Update the lines below by changing every "computer-use agent" to "screen assistant", keeping everything else the same. Leave the pictures out of your answer.

_Dataset entries_
========================================================================

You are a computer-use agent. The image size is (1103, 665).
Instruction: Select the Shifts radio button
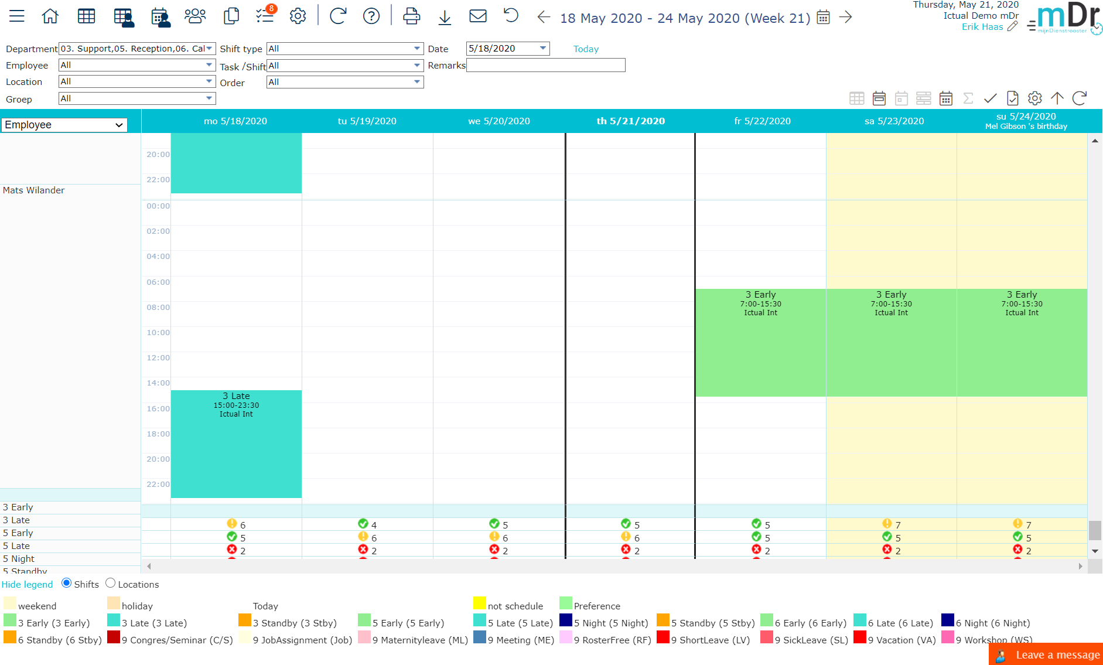67,583
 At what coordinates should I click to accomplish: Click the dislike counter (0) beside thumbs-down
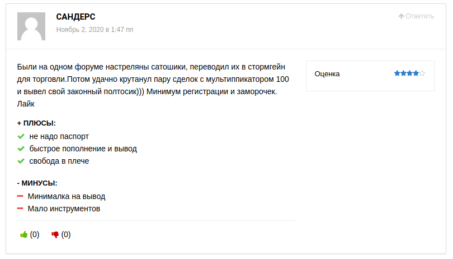[66, 235]
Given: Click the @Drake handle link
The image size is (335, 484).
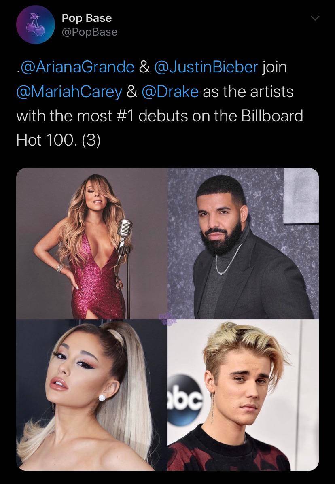Looking at the screenshot, I should point(171,92).
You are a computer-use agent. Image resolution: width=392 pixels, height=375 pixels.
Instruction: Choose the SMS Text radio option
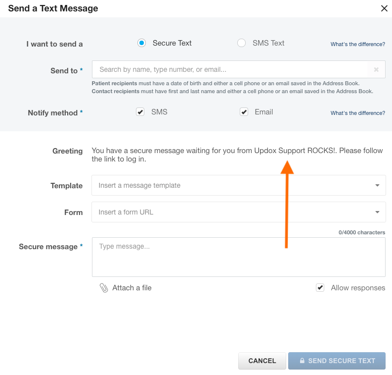pos(241,43)
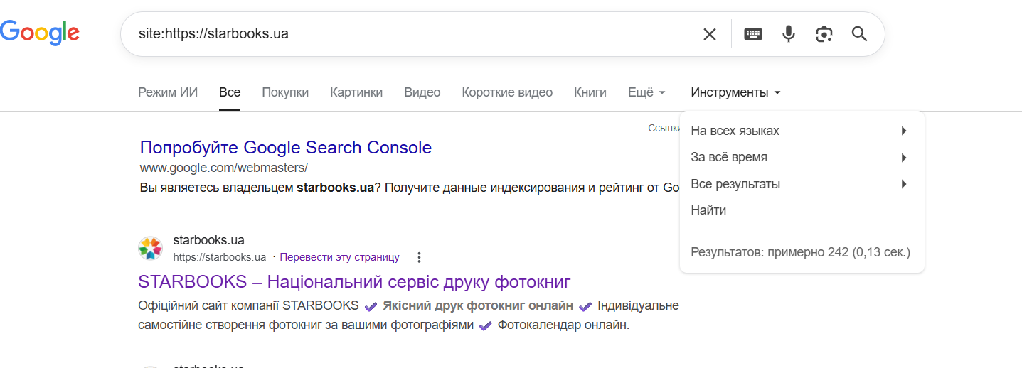Clear the search box with X icon
The width and height of the screenshot is (1022, 368).
pos(709,34)
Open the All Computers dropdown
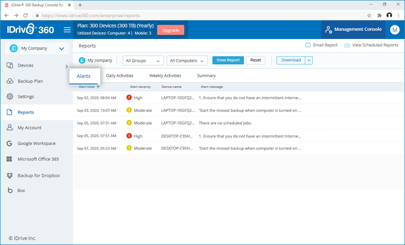 (x=187, y=61)
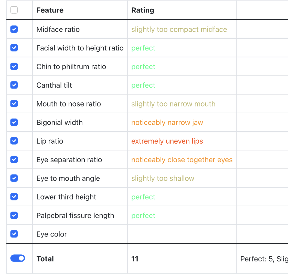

========================================================================

_Solution below_
You are a screen assistant. The image size is (1103, 665).
Instruction: Select the Shifts radio button
67,583
 At what coordinates should I click to accomplish: Click the dislike counter (0) beside thumbs-down
[66, 235]
Given: Click the @Drake handle link
The image size is (335, 484).
Looking at the screenshot, I should point(171,92).
You are a screen assistant. Image resolution: width=392 pixels, height=375 pixels.
Instruction: Choose the SMS Text radio option
pos(241,43)
Clear the search box with X icon
The width and height of the screenshot is (1022, 368).
pos(709,34)
Open the All Computers dropdown
 (x=187, y=61)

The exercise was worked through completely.